Work required »
Search the entries below for "will". Report each line where it occurs.

Collected data entries »
BEGIN

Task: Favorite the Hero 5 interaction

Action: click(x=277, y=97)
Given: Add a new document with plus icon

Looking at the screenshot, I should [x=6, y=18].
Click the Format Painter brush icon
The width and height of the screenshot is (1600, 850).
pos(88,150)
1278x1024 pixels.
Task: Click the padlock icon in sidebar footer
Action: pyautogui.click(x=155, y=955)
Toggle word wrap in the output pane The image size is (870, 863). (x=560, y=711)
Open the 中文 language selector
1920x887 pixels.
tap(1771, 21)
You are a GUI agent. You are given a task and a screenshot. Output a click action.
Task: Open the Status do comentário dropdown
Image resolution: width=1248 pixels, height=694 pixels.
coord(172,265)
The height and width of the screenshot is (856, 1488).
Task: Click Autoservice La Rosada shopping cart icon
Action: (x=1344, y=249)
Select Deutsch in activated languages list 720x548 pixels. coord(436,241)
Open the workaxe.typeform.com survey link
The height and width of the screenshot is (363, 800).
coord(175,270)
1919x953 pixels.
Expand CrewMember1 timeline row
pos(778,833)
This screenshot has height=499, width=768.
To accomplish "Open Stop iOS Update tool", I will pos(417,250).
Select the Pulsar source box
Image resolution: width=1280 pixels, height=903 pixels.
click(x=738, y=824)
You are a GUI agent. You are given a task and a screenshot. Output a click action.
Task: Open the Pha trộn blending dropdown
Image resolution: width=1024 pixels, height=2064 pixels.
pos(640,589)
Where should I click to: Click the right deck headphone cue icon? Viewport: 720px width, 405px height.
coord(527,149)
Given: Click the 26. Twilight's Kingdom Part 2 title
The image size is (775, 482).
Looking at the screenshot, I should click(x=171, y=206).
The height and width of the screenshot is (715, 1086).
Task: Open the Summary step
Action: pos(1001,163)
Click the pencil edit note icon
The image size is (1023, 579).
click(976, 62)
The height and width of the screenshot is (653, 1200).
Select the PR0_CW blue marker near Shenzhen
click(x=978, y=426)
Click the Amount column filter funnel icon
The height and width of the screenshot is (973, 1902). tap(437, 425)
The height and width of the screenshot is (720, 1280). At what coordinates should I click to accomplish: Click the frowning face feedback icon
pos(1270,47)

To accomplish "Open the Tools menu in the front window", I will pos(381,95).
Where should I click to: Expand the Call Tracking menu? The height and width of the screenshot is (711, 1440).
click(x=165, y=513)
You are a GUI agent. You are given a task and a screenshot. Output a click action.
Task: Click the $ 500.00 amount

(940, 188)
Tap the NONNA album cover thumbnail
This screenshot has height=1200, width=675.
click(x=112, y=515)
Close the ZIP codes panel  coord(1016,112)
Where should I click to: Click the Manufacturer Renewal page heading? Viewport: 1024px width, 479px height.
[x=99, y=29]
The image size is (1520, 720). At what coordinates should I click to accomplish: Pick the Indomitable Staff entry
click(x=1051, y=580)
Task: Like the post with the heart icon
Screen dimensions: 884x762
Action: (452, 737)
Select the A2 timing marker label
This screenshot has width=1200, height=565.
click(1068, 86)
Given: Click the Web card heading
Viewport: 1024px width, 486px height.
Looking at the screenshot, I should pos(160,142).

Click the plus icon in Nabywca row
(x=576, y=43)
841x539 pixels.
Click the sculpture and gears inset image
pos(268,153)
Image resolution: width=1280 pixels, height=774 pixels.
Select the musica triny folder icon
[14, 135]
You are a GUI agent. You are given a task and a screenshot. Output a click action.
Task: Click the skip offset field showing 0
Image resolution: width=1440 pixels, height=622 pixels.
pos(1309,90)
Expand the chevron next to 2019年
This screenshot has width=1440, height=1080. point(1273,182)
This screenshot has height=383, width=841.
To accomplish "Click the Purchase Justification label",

END

Response to this exercise »
To accomplish "Open Stop iOS Update tool", I will pos(417,250).
To accomplish "Open the Tools menu in the front window", I will pos(381,95).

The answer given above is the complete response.